[Start of Attachment]
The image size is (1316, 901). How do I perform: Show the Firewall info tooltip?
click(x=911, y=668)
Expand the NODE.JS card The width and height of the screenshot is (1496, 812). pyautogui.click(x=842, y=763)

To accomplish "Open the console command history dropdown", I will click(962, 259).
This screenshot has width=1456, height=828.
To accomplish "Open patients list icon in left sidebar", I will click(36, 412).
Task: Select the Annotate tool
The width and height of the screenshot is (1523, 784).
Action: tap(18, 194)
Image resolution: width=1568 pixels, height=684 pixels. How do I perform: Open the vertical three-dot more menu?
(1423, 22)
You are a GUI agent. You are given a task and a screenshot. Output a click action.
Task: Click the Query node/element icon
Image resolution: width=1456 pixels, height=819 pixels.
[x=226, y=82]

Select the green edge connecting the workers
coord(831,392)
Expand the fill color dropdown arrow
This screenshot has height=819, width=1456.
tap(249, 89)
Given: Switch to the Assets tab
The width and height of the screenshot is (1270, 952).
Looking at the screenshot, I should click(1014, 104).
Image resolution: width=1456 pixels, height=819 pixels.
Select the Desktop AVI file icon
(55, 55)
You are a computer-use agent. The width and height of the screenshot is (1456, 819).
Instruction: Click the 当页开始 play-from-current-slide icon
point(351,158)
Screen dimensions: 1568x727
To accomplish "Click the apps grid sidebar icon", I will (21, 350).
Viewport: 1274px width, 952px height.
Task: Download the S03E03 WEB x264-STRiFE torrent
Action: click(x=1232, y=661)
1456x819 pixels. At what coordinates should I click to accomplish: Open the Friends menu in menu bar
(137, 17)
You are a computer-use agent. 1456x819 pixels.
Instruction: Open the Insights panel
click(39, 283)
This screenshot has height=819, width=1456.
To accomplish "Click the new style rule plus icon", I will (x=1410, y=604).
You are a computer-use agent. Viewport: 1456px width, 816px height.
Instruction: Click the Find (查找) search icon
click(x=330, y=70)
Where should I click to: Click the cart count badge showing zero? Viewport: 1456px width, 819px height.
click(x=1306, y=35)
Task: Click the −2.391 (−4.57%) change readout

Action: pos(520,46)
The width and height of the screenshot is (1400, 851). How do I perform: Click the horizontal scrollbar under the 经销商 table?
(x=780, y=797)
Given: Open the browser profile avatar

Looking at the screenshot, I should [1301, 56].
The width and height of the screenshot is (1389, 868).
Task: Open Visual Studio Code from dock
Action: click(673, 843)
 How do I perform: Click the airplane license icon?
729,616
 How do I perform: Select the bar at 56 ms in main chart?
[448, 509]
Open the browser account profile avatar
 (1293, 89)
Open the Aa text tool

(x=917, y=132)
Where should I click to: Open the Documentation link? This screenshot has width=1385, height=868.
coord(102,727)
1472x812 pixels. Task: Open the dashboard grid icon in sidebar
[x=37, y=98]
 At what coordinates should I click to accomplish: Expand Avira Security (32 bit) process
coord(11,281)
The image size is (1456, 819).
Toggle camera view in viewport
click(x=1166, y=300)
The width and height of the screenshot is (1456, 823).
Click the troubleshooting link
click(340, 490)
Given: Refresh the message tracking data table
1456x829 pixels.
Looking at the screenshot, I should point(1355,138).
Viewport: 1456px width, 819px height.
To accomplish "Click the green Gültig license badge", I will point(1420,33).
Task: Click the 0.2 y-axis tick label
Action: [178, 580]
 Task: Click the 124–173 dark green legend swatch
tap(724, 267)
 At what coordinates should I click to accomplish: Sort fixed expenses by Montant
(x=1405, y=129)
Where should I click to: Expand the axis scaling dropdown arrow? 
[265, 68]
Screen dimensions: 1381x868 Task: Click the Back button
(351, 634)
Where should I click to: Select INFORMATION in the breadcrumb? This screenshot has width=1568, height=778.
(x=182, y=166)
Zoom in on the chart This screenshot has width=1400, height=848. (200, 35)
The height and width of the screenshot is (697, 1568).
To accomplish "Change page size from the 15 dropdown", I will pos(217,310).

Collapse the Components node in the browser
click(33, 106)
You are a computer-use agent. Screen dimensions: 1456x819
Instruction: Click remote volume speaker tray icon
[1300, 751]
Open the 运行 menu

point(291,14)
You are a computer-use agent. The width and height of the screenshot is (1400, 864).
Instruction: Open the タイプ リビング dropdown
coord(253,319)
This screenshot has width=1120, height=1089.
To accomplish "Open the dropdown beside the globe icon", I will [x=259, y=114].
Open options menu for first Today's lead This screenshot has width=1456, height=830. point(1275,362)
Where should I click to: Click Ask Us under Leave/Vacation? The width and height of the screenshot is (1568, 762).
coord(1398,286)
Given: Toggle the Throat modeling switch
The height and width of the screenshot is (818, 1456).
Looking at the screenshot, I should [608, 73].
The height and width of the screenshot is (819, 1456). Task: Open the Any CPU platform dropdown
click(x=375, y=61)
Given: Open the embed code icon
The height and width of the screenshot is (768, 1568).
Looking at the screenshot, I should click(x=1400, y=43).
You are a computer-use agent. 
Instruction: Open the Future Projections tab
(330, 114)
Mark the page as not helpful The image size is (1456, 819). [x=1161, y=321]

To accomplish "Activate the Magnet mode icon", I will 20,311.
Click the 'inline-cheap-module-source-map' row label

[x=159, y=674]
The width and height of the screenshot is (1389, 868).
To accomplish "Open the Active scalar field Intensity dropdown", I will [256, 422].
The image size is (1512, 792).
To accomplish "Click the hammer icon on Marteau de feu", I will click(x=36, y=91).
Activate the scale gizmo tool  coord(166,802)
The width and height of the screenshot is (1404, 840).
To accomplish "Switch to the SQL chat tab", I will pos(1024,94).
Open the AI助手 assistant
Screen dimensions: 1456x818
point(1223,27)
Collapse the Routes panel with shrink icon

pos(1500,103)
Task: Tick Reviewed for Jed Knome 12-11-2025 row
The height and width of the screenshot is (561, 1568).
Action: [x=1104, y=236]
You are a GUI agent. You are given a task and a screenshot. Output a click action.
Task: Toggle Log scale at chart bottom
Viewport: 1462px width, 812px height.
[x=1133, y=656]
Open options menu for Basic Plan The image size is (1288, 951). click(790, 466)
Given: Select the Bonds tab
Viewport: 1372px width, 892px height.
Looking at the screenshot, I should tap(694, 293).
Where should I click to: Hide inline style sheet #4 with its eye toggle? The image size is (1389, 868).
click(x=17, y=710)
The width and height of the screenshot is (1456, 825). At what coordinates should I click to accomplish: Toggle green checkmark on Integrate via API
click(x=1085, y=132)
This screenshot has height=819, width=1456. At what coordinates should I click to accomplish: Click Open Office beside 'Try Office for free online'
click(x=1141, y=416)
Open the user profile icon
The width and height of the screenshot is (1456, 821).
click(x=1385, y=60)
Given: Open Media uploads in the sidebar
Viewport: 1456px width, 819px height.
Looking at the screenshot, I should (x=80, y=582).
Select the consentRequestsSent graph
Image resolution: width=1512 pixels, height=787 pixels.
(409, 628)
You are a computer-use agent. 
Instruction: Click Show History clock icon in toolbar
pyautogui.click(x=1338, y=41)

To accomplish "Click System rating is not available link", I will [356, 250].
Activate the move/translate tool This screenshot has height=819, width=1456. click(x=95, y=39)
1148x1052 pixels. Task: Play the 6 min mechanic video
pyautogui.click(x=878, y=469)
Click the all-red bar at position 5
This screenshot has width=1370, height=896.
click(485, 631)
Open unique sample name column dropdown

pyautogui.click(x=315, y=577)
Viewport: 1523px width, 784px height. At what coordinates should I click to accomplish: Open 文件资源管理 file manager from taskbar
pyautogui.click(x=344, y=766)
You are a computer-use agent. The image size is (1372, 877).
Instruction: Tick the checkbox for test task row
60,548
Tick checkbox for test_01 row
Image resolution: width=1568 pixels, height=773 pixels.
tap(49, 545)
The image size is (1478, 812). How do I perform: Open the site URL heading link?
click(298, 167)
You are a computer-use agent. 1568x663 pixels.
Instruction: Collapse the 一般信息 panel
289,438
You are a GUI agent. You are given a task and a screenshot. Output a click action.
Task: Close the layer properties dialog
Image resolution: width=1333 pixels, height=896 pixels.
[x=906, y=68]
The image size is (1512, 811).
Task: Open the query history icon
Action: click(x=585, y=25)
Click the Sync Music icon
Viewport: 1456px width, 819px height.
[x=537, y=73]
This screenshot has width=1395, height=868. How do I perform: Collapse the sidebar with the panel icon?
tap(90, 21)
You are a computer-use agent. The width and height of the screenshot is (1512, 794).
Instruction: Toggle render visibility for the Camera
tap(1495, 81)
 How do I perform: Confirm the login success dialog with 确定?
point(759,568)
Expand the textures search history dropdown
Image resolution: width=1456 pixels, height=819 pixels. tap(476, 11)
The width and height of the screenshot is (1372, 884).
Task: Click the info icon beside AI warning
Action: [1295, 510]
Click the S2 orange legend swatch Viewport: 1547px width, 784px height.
[End of Attachment]
▶ [TASK STATEMENT] Working through the data above, find every line holding "scale" and copy it.

▶ [PROBLEM SOLUTION]
Activate the scale gizmo tool  coord(166,802)
Task: Toggle Log scale at chart bottom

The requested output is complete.